Task prompt: Each entry in this listing needs to be written out again, word for word.
── Dataset extract ──
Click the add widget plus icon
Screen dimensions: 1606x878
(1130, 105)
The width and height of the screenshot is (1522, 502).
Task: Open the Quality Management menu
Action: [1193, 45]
───
Result of the exercise:
Click the add widget plus icon
Screen dimensions: 1606x878
(1130, 105)
The width and height of the screenshot is (1522, 502).
Task: Open the Quality Management menu
Action: [1193, 45]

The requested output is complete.